Scavino spoke at the 2020 Republican National Convention and offered a personal testimonial. Scavino, among other Trump allies, encouraged Trump to participate in efforts to overturn the 2020 presidential election after Trump's loss to Joe Biden. The lawyer Jenna Ellis told Fulton County, Georgia, prosecutors that Scavino told her weeks after the election that Trump refused to leave; after Ellis pushed back, Scavino purportedly said that he and Trump didn't care. According to testimony provided by Scavino in the Smith special counsel investigation, Scavino, joined by Trump aides, sought to calm Trump over his loss as a mob of his supporters stormed the Capitol. Scavino met with Trump to discuss strategy on how to get members of Congress to defy the election certification process, promoted the march that preceded the attack, and posted messages from White House accounts on the day of the attack. He was the longest-serving Trump aide in the administration.
☆ ☆ ☆ ☆
● **Problems to solve**
a – In the passage on Scavino, at which event did he give a personal testimonial?
b – List each action that the passage on Scavino attributes to him in the sentence beginning "Scavino met with Trump".
c – Carry the passage on Scavino forward from its final sentence.
These entries have no part in this work.

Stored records
☆ ☆ ☆ ☆
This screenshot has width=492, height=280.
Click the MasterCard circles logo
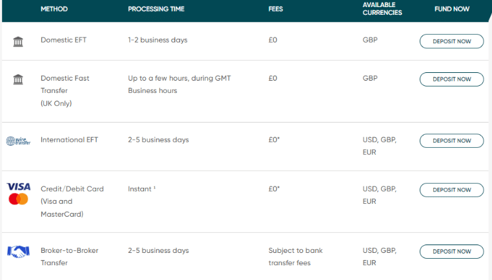tap(18, 199)
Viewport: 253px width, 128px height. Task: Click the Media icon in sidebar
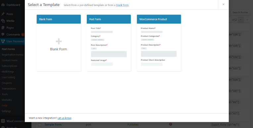(3, 21)
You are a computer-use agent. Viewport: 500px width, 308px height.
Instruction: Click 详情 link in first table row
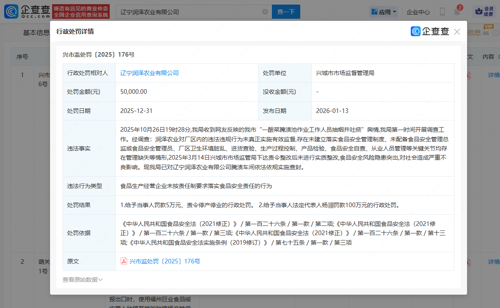(494, 75)
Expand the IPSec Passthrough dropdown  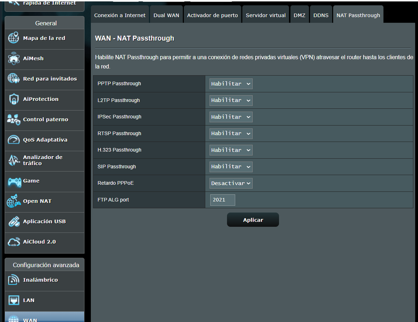tap(231, 117)
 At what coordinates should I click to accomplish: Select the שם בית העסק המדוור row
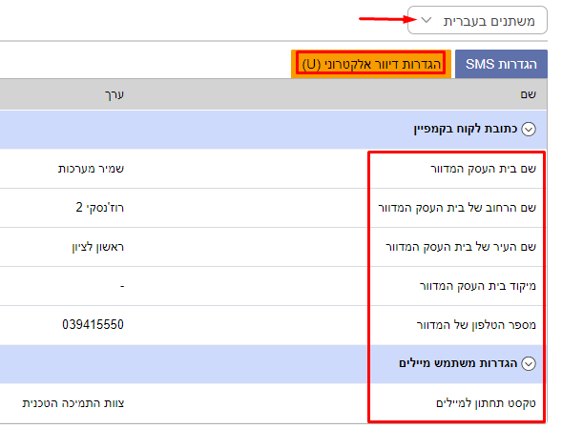point(274,169)
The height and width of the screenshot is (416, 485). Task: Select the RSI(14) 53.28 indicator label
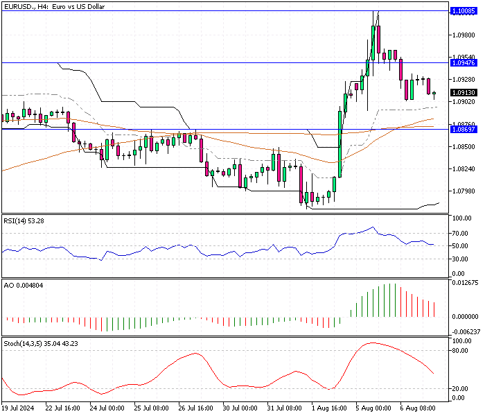coord(23,221)
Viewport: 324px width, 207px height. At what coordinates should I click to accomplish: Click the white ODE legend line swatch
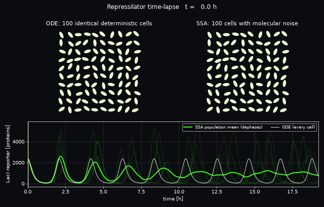point(275,127)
☆ ☆ ☆ ☆
● **Answers to the problems**
a – The 2020 Republican National Convention.

b –
- Met with Trump to discuss strategy on how to get members of Congress to defy the election certification process
- Promoted the march that preceded the attack
- Posted messages from White House accounts on the day of the attack

c –
==Between presidencies (2021–2024)==
Scavino remained with Trump after the 2020 election, leaving the White House for Mar-a-Lago after the inauguration of Joe Biden. In February 2021, he was present in a meeting with Trump advisors to form a political action committee that would become Make America Great Again Action. The following month, Scavino and Brad Parscale, Trump's former campaign manager, developed a plan for Trump to redevelop his online presence. In September, the House Select Committee to Investigate the January 6th Attack on the United States Capitol subpoeaned Scavino, though he was not given the subpoena for several weeks. By March 2022, he had continued to evade the committee. In response, the panel began seeking a criminal prosecution for Scavino. Days later, Biden rejected his effort to assert executive privilege. The following month, the House of Representatives voted to hold Scavino in contempt of Congress. The Department of Justice declined to prosecute him after he negotiated the terms of the subpoena.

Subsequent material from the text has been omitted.